W uzasadnieniu skargi pełnomocnik skarżącej podniósł, że w wersji angielskojęzycznej art. 13 ust. 3 rozporządzenia 767/2009 posługuje się sformułowaniem "oświadczenia" ("claim"), co pozwala stwierdzić, że zakazane jest stosowanie

w etykietowaniu lub prezentacji materiałów paszowych i mieszanek paszowych oświadczeń, których treścią jest twierdzenie dotyczące zapobiegania, leczenia lub bycia

w stanie wyleczyć chorobę, lub spełniania szczególnych potrzeby żywieniowych przewidzianych w wykazie planowanych zastosowań, o których mowa w art. 9 tegoż rozporządzenia. W ocenie Skarżącej posłużenie się przez prawodawcę takim terminem, nie daje podstaw do stosowania wykładni rozszerzającej, w której objęte dyspozycją przepisu art. 13 ust. 3 lit. a) rozporządzenia 767/2009 byłyby komunikaty inne, niż te bezpośrednio odnoszące się do zapobiegania, leczenia lub bycia w stanie wyleczyć chorobę. Na pewno nieuprawnione w ramach tego przepisu jest twierdzenie,

że wystarczające dla jego zastosowania jest "sugerowanie właściwości", jak to ujął organ

I instancji, czy też "wywoływanie u potencjalnego nabywcy przekonania", jak to ujął organ

II instancji. Posłużenie się przez skarżącą skrótem CBD, czy też umieszczenie innych informacji na etykietach, w tym informacji zacytowanych przez organ II instancji, nie może być rozumiane jako oświadczanie dotyczące zapobiegania, leczenia lub bycia w stanie wyleczyć chorobę przez produkty skarżącej ani nie może być uznane nawet za sugestię

w tym obszarze, czy też próbę przypisania takich właściwości. Skarżąca w swojej komunikacji nie odnosi się do żadnych jednostek chorobowych, ani nie wskazuje, że produkty mają działanie lecznicze. Posłużenie się skrótem CBD w żaden sposób nie może być rozumiane ani intepretowane jako wskazywanie takiego działania. Zgodnie z utrwalonym orzecznictwem Trybunału Sprawiedliwości Unii Europejskiej. produkt jest przedstawiony jako mający właściwości leczenia lub zapobiegania chorobom, gdy jest w ten sposób wyraźnie "określony" lub "zalecany", np. na etykiecie, ulotce lub ustnie, albo gdy przeciętnie poinformowany konsument, nawet w sposób domyślny, ale z pewnością odnosi wrażenie, że produkt ten, biorąc pod uwagę jego opakowanie, ma odpowiednie właściwości. Pełnomocnik zarzucił, że organ w żaden sposób nie odniósł się do uwag skarżącej z odwołania ani nie dokonał subsumpcji ustalonych przez siebie faktów do normy prawnej w jej węższym zakresie. Zauważył, że informacje umieszczane na etykietach nie odnoszą się do żadnych jednostek chorobowych, czy ich symptomów, nie odnoszą się do jakiegokolwiek działania, które byłoby zapobieganiem lub leczeniem chorób, stawianiem diagnozy czy wreszcie przywracaniem, poprawieniem lub modyfikacją fizjologicznych funkcji organizmu poprzez działanie farmakologiczne, immunologiczne lub metaboliczne. Przedstawiane informacje nie mogą też budzić u przeciętnie poinformowanego konsumenta skojarzenia z żadnym produktem, który takie właściwości posiada.. Pełnomocnik wywiódł, że nie można niewątpliwie stwierdzić, aby istniał konsensus

w środowisku naukowym dotyczący leczniczych właściwości kannabinoidów, czy kannabidiolu.

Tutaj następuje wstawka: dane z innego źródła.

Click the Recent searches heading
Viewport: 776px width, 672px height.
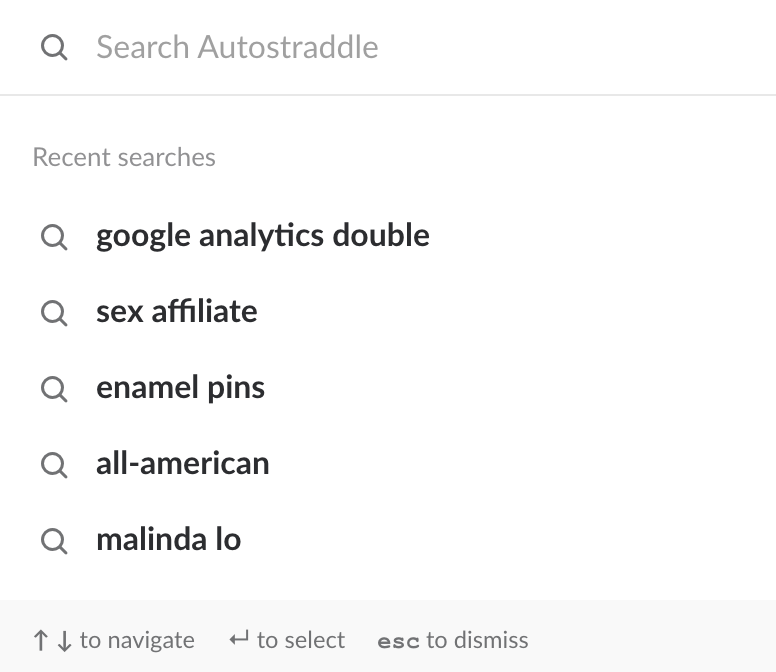pyautogui.click(x=124, y=157)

Dalej pełnomocnik argumentował, że jak słusznie zauważył organ odwoławczy brak jest zarejestrowanego weterynaryjnego produktu leczniczego zawierającego kannabidiol, więc również i na tej podstawie nie mogło u przeciętnego konsumenta produktów dla zwierząt powstać przekonanie, że informacja o kannabidiolu jest przypisywaniem lub przedstawianiem produktu jako posiadającego właściwości leczące choroby u zwierząt lub zapobiegające im. Zdaniem skarżącej umieszczenie skrótu CBD na produktach nie stanowi niedozwolonego oświadczenia w rozumieniu przepisu art. 13 ust. 3 rozporządzenia 767/2009. Jest to jedynie informacja o zawartości w produktach skarżącej naturalnie występującego w konopiach włóknistych kannabidiolu. Jest to informacja rzetelna, oparta na prowadzonych przez skarżącą badaniach laboratoryjnych, która nie tylko nie stanowi niezgodnego z prawem sugerowania właściwości określonych w przepisie art. 13 ust. 3 rozporządzenia 767/2009, ale stanowi wyraz odpowiedzialnego podejścia skarżącej do jej produktów i ich odbiorców, a także jest zgodne z obowiązującymi w tym zakresie regulacjami określonymi w samym rozporządzeniu 767/2009.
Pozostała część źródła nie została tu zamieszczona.